## Stored data
▼
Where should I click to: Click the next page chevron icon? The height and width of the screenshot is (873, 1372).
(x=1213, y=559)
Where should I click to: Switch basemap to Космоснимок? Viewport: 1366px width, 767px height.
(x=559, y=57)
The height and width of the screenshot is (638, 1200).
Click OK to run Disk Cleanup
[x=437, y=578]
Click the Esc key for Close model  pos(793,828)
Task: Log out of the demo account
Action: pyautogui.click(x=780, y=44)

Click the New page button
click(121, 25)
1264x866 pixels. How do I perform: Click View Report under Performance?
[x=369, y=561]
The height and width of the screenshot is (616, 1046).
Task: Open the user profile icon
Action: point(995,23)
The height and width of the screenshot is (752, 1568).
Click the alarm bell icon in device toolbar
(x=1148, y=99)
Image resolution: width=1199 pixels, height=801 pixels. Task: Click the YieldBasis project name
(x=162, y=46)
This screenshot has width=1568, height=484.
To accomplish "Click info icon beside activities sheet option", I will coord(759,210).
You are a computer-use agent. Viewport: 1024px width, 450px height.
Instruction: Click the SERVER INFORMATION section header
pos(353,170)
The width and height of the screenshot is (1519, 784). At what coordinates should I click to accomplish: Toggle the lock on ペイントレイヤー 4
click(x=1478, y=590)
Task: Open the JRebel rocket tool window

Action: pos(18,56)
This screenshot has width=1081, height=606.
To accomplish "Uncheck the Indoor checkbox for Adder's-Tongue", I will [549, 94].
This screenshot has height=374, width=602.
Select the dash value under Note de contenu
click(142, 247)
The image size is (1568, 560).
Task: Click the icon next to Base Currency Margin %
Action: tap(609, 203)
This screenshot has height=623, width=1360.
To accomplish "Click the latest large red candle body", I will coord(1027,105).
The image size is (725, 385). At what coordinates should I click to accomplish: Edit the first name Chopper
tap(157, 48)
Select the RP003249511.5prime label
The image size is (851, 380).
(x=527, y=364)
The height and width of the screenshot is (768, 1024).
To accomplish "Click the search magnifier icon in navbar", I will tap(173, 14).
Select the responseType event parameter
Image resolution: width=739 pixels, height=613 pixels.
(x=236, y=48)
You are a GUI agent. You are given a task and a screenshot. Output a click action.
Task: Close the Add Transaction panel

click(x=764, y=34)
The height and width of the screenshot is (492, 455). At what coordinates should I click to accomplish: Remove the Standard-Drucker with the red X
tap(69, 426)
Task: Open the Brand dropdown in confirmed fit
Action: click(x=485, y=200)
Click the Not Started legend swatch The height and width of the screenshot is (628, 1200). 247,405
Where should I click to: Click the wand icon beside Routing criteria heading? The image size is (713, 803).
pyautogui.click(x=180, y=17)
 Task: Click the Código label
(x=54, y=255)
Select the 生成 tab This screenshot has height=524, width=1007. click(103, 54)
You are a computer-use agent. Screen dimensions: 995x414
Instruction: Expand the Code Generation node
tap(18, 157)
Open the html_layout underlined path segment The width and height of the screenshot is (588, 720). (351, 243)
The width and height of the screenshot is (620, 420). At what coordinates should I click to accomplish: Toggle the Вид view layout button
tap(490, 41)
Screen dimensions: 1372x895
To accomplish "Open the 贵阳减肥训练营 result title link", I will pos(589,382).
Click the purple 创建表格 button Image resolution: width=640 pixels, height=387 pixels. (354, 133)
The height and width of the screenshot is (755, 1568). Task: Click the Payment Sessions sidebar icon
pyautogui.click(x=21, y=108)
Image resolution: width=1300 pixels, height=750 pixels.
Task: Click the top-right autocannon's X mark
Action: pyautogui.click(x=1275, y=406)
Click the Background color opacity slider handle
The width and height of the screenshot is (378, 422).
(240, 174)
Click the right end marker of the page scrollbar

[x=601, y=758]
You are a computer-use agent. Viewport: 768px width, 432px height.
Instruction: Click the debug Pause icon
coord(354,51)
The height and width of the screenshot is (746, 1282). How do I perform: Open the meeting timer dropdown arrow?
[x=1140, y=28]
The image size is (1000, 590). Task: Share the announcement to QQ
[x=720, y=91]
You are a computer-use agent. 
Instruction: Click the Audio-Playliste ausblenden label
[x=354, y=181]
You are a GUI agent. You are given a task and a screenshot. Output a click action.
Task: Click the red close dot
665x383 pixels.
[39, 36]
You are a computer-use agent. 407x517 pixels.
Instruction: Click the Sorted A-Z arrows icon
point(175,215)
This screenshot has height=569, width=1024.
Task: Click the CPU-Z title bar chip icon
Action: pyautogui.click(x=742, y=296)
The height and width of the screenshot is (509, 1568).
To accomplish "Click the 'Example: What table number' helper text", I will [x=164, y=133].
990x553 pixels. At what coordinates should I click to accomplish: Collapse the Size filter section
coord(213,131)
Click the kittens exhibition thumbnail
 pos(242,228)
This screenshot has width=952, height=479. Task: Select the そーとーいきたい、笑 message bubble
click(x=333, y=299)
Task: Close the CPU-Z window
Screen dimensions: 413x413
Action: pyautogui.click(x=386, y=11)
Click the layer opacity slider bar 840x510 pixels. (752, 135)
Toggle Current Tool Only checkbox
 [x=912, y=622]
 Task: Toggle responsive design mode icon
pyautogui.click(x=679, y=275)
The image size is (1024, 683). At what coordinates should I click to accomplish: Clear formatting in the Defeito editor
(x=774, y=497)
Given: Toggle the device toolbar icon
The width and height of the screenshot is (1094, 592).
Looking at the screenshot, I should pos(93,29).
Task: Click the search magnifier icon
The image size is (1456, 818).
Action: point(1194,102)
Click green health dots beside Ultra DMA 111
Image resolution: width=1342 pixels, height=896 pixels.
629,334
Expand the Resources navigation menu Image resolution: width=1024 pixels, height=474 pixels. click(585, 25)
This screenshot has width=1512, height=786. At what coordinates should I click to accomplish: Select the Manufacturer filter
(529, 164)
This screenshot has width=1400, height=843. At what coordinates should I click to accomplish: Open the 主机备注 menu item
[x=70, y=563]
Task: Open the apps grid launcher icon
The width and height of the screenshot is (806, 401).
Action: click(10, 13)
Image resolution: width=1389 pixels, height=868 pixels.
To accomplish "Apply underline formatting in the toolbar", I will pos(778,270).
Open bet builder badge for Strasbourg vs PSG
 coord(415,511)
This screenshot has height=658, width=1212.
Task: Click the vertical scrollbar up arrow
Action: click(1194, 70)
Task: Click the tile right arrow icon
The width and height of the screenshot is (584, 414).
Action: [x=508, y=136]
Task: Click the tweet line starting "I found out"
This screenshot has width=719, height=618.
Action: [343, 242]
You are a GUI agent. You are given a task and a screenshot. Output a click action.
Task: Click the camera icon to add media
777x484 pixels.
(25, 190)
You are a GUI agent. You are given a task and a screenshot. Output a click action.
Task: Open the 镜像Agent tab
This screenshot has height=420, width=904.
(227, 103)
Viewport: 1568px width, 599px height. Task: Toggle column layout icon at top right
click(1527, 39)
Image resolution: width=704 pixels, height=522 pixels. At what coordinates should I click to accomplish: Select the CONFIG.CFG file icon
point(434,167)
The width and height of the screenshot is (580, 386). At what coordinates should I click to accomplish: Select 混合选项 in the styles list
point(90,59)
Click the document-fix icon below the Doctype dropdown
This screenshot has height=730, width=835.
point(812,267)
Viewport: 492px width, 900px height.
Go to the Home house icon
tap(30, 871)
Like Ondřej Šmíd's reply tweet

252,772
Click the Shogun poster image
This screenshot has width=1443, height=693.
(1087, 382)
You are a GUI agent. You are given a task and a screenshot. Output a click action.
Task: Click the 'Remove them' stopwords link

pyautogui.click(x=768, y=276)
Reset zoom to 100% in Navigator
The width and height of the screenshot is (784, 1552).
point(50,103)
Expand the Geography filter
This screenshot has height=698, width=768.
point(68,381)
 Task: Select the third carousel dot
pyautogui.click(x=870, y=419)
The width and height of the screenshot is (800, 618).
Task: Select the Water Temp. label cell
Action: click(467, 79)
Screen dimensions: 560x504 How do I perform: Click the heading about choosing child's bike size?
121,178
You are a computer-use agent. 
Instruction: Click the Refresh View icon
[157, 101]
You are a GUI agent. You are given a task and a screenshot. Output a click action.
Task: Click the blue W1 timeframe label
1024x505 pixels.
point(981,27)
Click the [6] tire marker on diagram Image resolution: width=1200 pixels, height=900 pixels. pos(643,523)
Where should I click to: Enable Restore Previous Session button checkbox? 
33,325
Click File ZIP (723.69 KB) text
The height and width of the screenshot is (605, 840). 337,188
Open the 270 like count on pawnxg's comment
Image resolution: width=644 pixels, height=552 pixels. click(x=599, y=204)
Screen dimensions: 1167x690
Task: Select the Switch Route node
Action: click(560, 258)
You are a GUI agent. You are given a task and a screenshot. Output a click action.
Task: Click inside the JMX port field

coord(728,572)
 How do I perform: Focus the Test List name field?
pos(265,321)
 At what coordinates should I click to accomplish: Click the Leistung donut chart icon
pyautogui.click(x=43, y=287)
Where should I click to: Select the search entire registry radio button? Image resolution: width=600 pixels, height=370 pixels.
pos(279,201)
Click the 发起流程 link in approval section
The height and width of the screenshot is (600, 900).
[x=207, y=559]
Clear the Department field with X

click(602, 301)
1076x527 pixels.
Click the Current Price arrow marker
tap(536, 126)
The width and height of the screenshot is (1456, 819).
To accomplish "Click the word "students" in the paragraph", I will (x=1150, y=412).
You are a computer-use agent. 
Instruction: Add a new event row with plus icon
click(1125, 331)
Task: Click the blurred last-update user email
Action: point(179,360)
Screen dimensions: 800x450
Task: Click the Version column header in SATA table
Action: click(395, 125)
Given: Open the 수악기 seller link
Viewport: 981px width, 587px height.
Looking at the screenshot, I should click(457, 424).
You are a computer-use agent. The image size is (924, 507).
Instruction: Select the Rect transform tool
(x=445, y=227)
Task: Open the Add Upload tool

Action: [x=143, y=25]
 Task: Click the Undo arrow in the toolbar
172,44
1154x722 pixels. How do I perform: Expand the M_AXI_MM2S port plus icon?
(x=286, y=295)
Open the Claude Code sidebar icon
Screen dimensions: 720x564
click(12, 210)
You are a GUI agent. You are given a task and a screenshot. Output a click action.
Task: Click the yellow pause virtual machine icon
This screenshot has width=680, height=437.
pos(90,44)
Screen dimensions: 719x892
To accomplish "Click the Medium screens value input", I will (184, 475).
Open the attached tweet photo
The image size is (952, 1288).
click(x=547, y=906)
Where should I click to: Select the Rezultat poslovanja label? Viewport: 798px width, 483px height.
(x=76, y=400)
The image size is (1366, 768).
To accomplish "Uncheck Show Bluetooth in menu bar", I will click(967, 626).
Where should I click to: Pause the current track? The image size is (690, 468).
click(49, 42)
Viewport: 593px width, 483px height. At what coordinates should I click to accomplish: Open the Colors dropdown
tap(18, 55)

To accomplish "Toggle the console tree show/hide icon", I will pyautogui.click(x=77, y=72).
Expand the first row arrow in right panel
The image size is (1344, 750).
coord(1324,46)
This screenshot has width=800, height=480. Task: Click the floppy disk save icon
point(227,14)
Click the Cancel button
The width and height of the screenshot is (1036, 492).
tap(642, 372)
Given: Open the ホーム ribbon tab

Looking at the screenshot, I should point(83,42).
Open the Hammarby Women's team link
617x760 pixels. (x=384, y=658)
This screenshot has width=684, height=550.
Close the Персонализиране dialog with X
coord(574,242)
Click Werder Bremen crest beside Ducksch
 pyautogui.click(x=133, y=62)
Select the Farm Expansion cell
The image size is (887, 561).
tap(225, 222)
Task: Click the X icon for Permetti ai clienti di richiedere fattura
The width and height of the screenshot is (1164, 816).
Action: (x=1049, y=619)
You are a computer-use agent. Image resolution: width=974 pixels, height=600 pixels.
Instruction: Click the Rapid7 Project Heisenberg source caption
▲
## TASK GOAL
Exactly the lines from the one containing "This screenshot has width=800, height=480." through the final line above, and only those, should be given again.

## ANSWER TO THIS PROBLEM
This screenshot has width=800, height=480. Task: Click the floppy disk save icon
point(227,14)
Click the Cancel button
The width and height of the screenshot is (1036, 492).
tap(642, 372)
Given: Open the ホーム ribbon tab

Looking at the screenshot, I should point(83,42).
Open the Hammarby Women's team link
617x760 pixels. (x=384, y=658)
This screenshot has width=684, height=550.
Close the Персонализиране dialog with X
coord(574,242)
Click Werder Bremen crest beside Ducksch
 pyautogui.click(x=133, y=62)
Select the Farm Expansion cell
The image size is (887, 561).
tap(225, 222)
Task: Click the X icon for Permetti ai clienti di richiedere fattura
The width and height of the screenshot is (1164, 816).
Action: (x=1049, y=619)
You are a computer-use agent. Image resolution: width=974 pixels, height=600 pixels.
Instruction: Click the Rapid7 Project Heisenberg source caption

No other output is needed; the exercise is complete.